• **Exercise aim**
Note how many lines of the material that follows include the string "agent", and state only that number.

===== Dataset records =====

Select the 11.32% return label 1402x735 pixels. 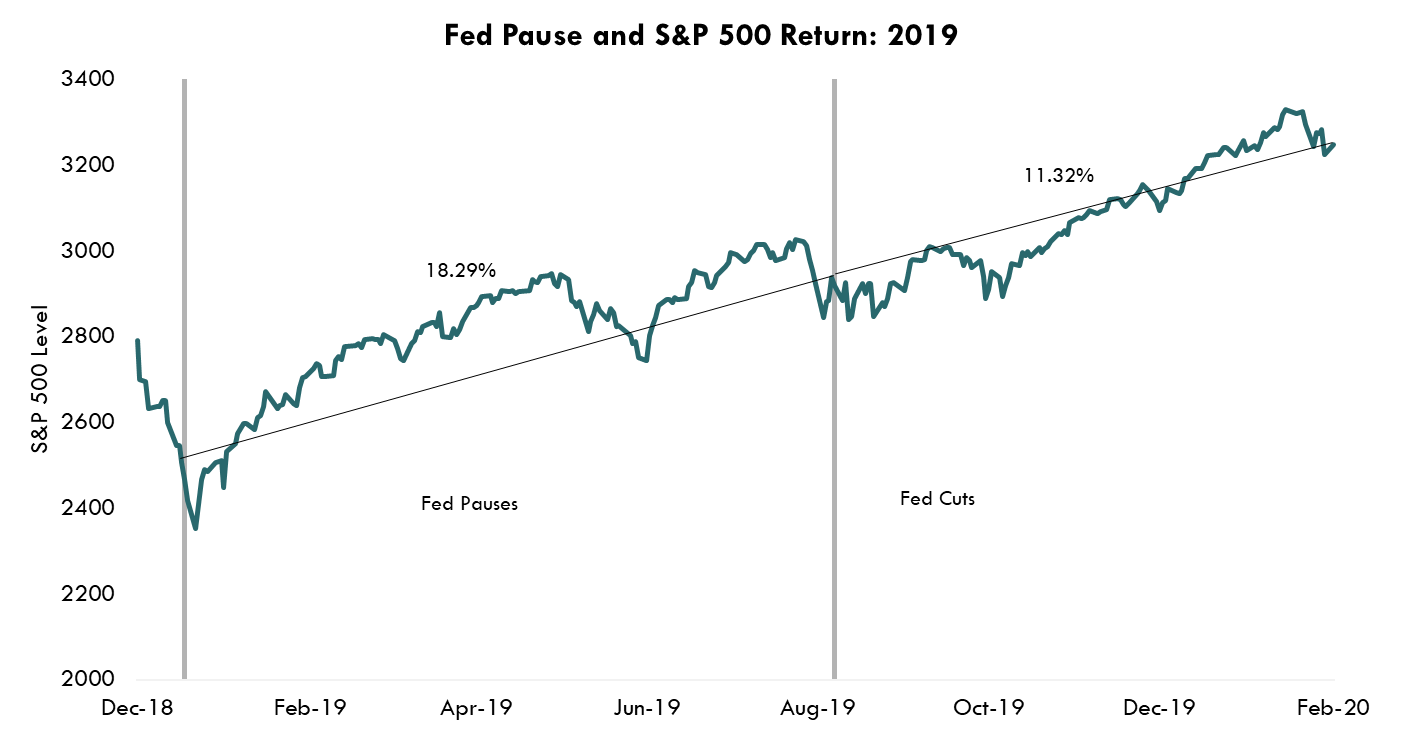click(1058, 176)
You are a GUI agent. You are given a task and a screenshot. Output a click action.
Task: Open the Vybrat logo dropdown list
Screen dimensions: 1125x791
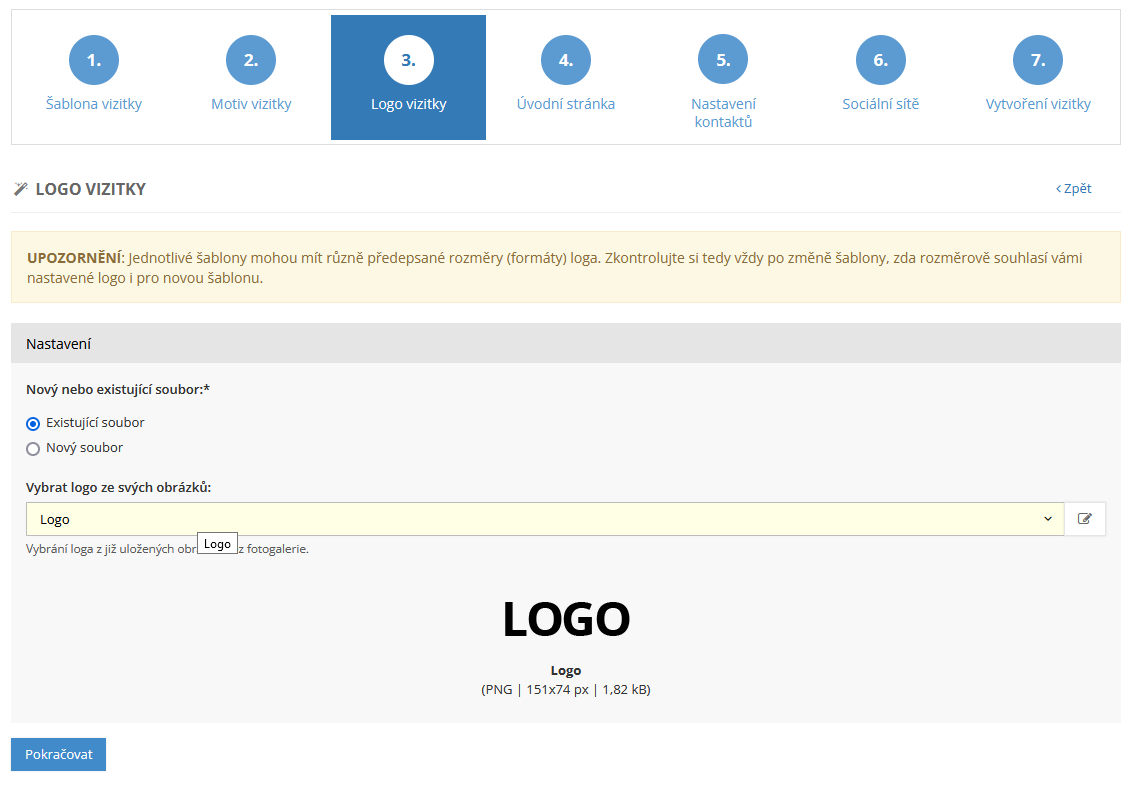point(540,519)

=====
===== Dataset records =====

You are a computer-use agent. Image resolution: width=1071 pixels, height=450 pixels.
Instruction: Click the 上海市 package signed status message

=====

• **Solution to this exercise**
2